In women as they approach the pre-menopausal years, one of the first changes that they go through is that progesterone levels slowly drop beginning in their early 40s. One of the known interesting properties of progesterone is that it acts as an upper airway muscle dilator and stimulant. This is what makes pregnant women breathe harder and faster. It also tenses your upper airway muscles by promoting more muscle tone.
As I’ve alluded to in my book Sleep, Interrupted, most modern human tongues are susceptible to falling back partially when on our backs. When you add muscle relaxation during deep sleep, our tongues can fall back and obstruct our breathing. This is why so many people can’t sleep on their backs. So if you slowly take away progesterone in women, the tongue relaxes more and more, and wake up more and more, usually from deep to light sleep. Inefficient sleep promotes weight gain, and weight gain narrows the throat even more. These multiple obstructions and arousals lead to a confusion of the involuntary nervous system. Later on, as the period of pauses after one obstructs increased, oxygen levels begin to drop, and obstructive sleep apnea worsens.
This is the reason why in general, women sleep better when on hormone replacement therapy, and they have a lower chance of heart disease as well. Now, due to all the conflicting studies regarding hormone replacement options and a possible increased rate of cancer, this is a very delicate and controversial topic that’s beyond the scope of this discussion. Nevertheless, peri-menopausal women have been using bio-identical progesterone creams for years safely to improve their quality of lives as well as their quality of sleep.
Myth #3: Insomnia Affects Everyone Equally
Lastly, an older study revealed that women who complain of sleep problems to their doctors resulted in a diagnosis of insomnia more often than in men.
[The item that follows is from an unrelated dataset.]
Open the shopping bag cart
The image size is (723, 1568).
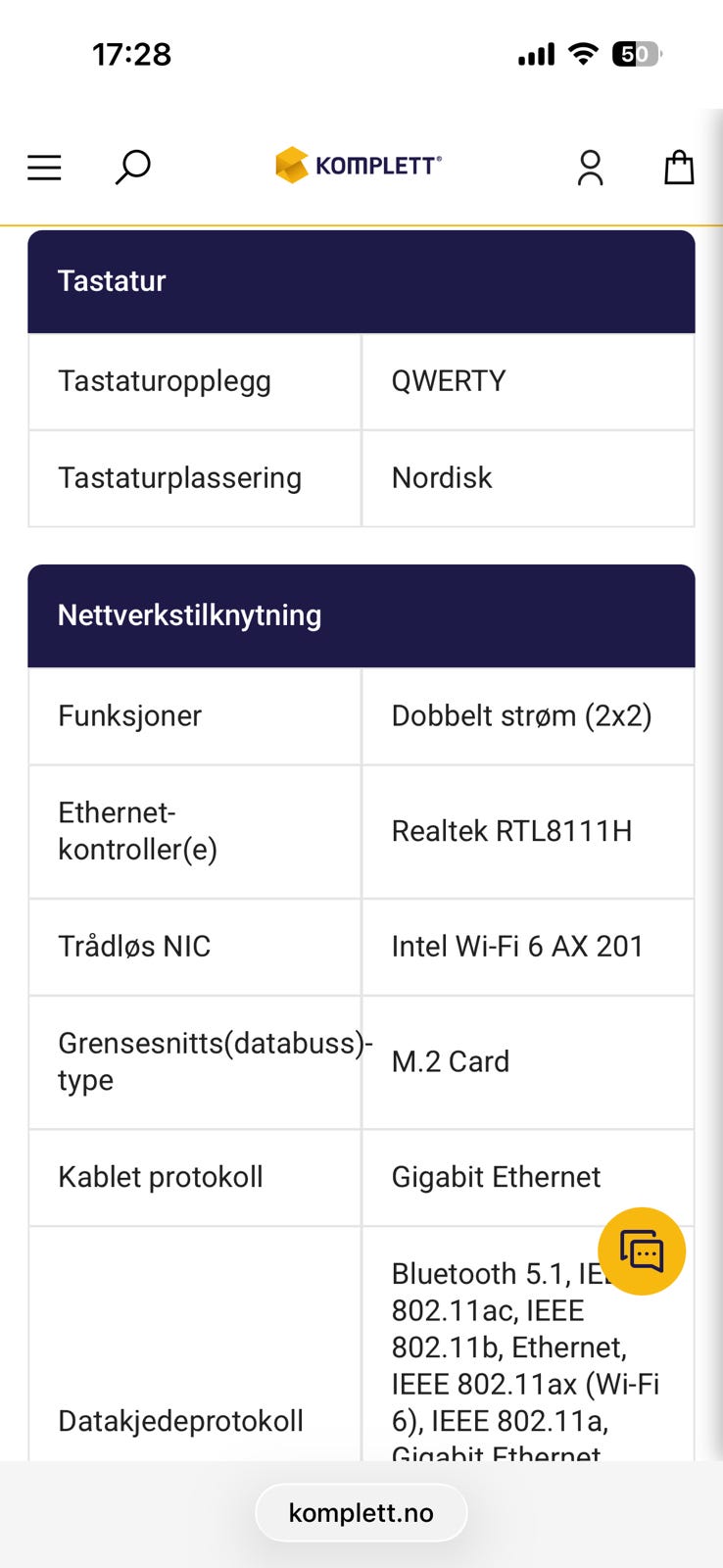[x=679, y=168]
Oftentimes, these women were prescribed sleeping pills. Men who complains of sleep problems are more likely to be asked if they snore, and it’s safe to say that obstructive sleep apnea is picked up more commonly in men due to this situation. Again, this brings up the OSA stereotypes that doctors have in men versus women.
There are a number of other reasons why women will get less than optimal heart care compared with men. I’ve touched on just three reasons that prevents women from getting diagnosed promptly for obstructive sleep apnea. Untreated obstructive sleep apnea can lead to heart disease. As long as the medical community segregates medical conditions without looking at the whole picture, we’ll continue to have discrepancies in the quality of care for not only for women, but for men as well.